July 6, 2026
License to Spill?
The Supreme Court Just Lit a Fuse Under Flock's License Plate Camera Empire
Commenters are calling it an “open air prison” — but not everyone thinks Flock is cooked yet
TLDR: A new Supreme Court ruling against broad location tracking just gave fresh ammo to a lawsuit over Norfolk’s plate-reading camera network. Commenters are split between calling the system an “open air prison” and warning that people may be getting way too excited too soon.
The internet smelled surveillance drama and immediately turned this court fight into a full-on comment-section brawl. At the center: two Norfolk drivers suing over a city network of 175 plate-reading cameras that quietly logs where cars go, and a brand-new Supreme Court ruling in a different case that could suddenly make Norfolk’s defense look a lot shakier. In plain English, the high court just said the government can’t casually scoop up sensitive location data and wave it away as “just a small slice” of a giant tracking database. Anti-camera commenters basically heard that and yelled: game on.

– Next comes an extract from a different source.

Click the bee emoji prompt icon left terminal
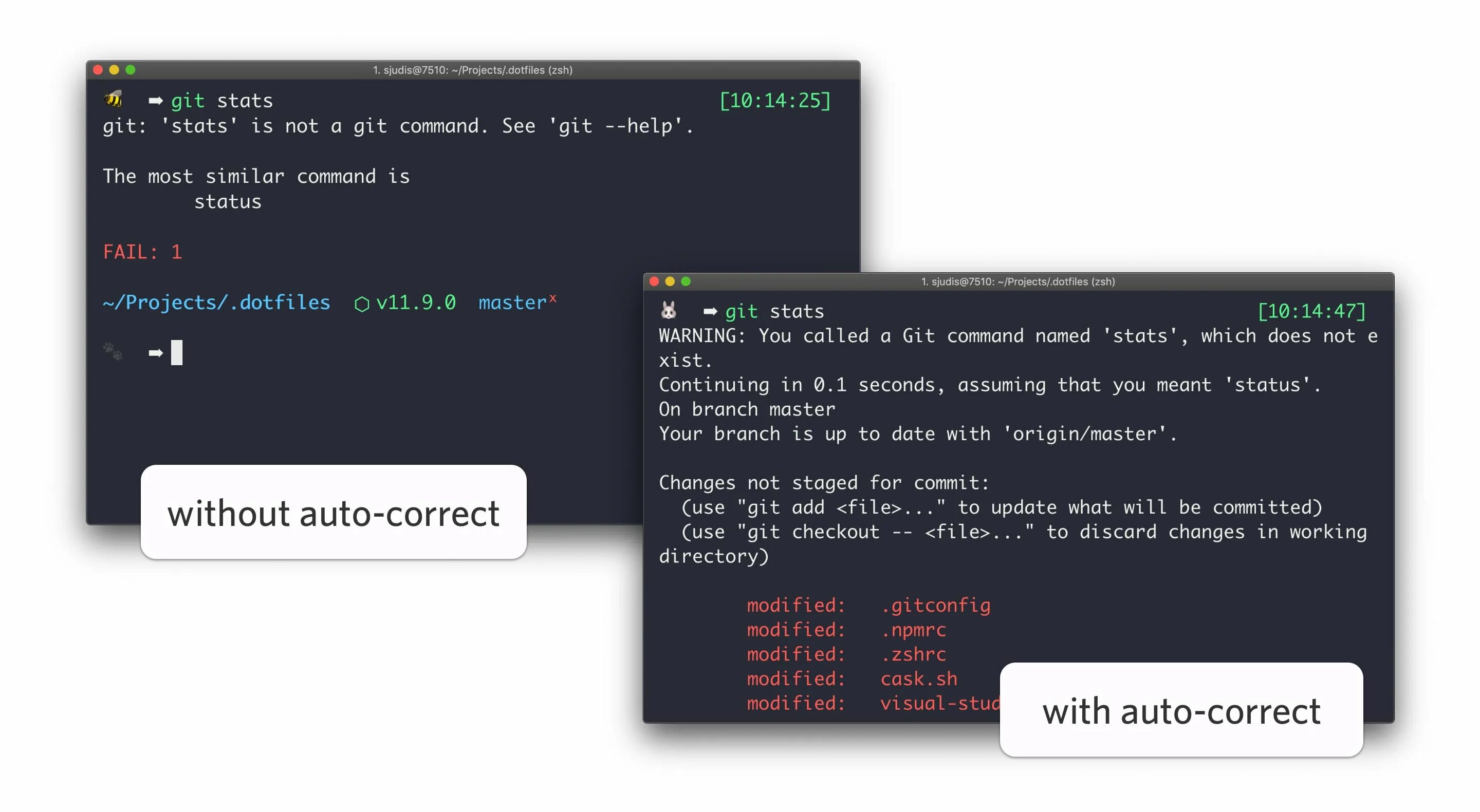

The hottest reactions were furious and cinematic. One person called Flock’s setup the wrong side of an “open air prison,” which pretty much sums up the mood of privacy hawks watching this case at the Fourth Amendment showdown. Others got more practical, with one commenter reviving the extremely online flex of the Montana LLC car registration as a privacy move, not just a tax dodge. Meanwhile, the skeptics arrived with a bucket of cold water: one popular reply argued the headline is overselling things because phone location history is still way more private than a license plate seen in public.
And then came the real comment-thread brain teaser: if 175 human cops could legally stand on street corners writing down plates, does it magically become unconstitutional when software does the same thing faster, cheaper, and forever? That question had the replies spiraling into exactly the kind of messy legal-philosophy slap fight the internet lives for. Nobody agrees on where the line is — but everybody agrees the line suddenly matters a lot more.
Key Points
- •Norfolk deployed about 175 Flock Safety automated license plate reader camera clusters in 2023, with 21-day data retention and warrantless police query access.
- •Plaintiffs Lee Schmidt and Crystal Arrington sued Norfolk in October 2024, arguing that the system creates a citywide warrantless surveillance dragnet in violation of the Fourth Amendment.
- •A federal judge ruled for Norfolk in January 2026, finding that the system’s 21-day rolling window was not sufficiently exhaustive to trigger the concerns addressed in Carpenter v. United States.
- •The Fourth Circuit appeal in Schmidt v. City of Norfolk has drawn amicus briefs from privacy and civil-liberties groups opposing the system and from a coalition of states supporting Norfolk.
- •The article connects the appeal to the Supreme Court’s June 29, 2026 ruling in Chatrie v. United States, which held that obtaining cellphone location data via a geofence warrant was a Fourth Amendment search.